Contexte de la requête

M. [J] [K], né en 1986, a été mis en examen en novembre 2015 pour des infractions liées au blanchiment de fraude fiscale et à la fraude fiscale en bande organisée. Il a été placé en détention provisoire le même jour. En décembre 2015, il a été remis en liberté sous contrôle judiciaire. En novembre 2016, il a été mis en examen pour des chefs de faux et usage de faux. En septembre 2021, il a été relaxé par le tribunal judiciaire de Paris, décision devenue définitive en décembre 2021.

Demande d’indemnisation

Le 11 mars 2022, M. [K] a déposé une requête auprès de la cour d’appel de Paris pour obtenir une indemnisation de sa détention provisoire. Il a demandé des réparations pour préjudice matériel, préjudice moral et frais d’avocat, totalisant des sommes significatives.

Conclusions des parties

L’agent judiciaire de l’État a demandé un sursis à statuer jusqu’à la mise à disposition du dossier pénal, mais a également proposé des montants d’indemnisation inférieurs à ceux demandés par M. [K]. Le procureur général a conclu à la recevabilité de la requête et a soutenu une indemnisation pour le préjudice moral et matériel.

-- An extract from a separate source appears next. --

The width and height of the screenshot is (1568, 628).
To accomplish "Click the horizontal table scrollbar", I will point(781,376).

Recevabilité de la demande

La cour a jugé la requête de M. [K] recevable, notant qu’il avait respecté le délai de six mois pour demander réparation après sa relaxe. La détention de 34 jours a été reconnue comme indemnisable.

Sur la demande de sursis à statuer

La demande de sursis à statuer a été rejetée, la cour estimant qu’il y avait suffisamment d’éléments pour statuer sur la requête d’indemnisation sans attendre le dossier pénal.

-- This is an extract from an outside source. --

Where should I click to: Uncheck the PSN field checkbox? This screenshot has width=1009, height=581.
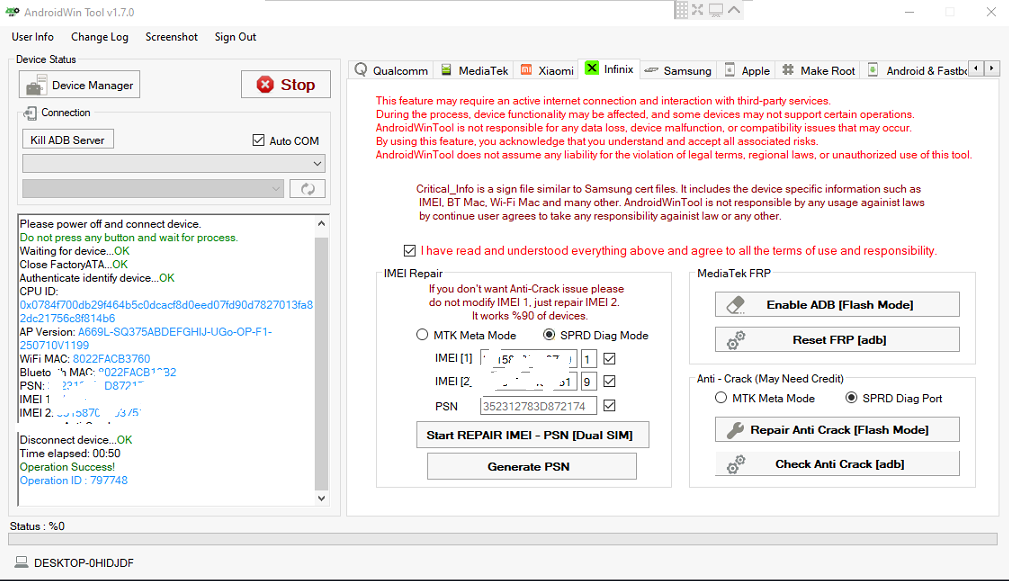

Indemnisation du préjudice moral

M. [K] a fait valoir qu’il avait subi un choc carcéral important, aggravé par des conditions de détention difficiles et des problèmes de santé non traités. La cour a pris en compte son état de santé et la séparation familiale, allouant une somme de 7 500 euros pour le préjudice moral.

Indemnisation du préjudice matériel

Concernant la perte de revenus, M. [K] a présenté des bulletins de paie en hébreu non traduits, ce qui a conduit à un rejet de sa demande de compensation pour perte de salaire. Pour les frais de défense, la cour a reconnu certains frais liés à la détention provisoire et a alloué 5 400 euros en réparation.

Frais irrépétibles

La cour a également décidé d’allouer 1 500 euros à M. [K] au titre des frais irrépétibles, considérant qu’il serait inéquitable de le laisser supporter ces coûts.

Décision finale

La cour a statué en faveur de M. [K], déclarant sa requête recevable et lui allouant des sommes pour le préjudice moral, le préjudice matériel et les frais d’avocat, tout en rejetant le surplus de ses demandes. Les dépens de la procédure ont été laissés à la charge de l’État.

Q/R juridiques soulevées :

Sur la recevabilité de la demande d’indemnisation

La recevabilité de la demande d’indemnisation de M. [K] est régie par les articles 149, 149-1, 149-2 et R.26 du Code de Procédure Pénale.

Selon l’article 149, « la personne qui a fait l’objet d’une détention provisoire au cours d’une procédure terminée à son égard par une décision de non-lieu, relaxe ou acquittement devenue définitive, a droit, à sa demande, à la réparation intégrale du préjudice moral et matériel qui lui a causé cette détention. »

Il est précisé que « le délai de six mois ne court à compter de la décision définitive que si la personne a été avisée de son droit de demander réparation ainsi que des dispositions des articles 149-1, 149-2 et 149-3. »

En l’espèce, M. [K] a présenté sa requête le 11 mars 2022, soit dans le délai de six mois suivant la décision de relaxe du 6 septembre 2021.

La requête est donc recevable, car elle respecte les conditions posées par les articles précités.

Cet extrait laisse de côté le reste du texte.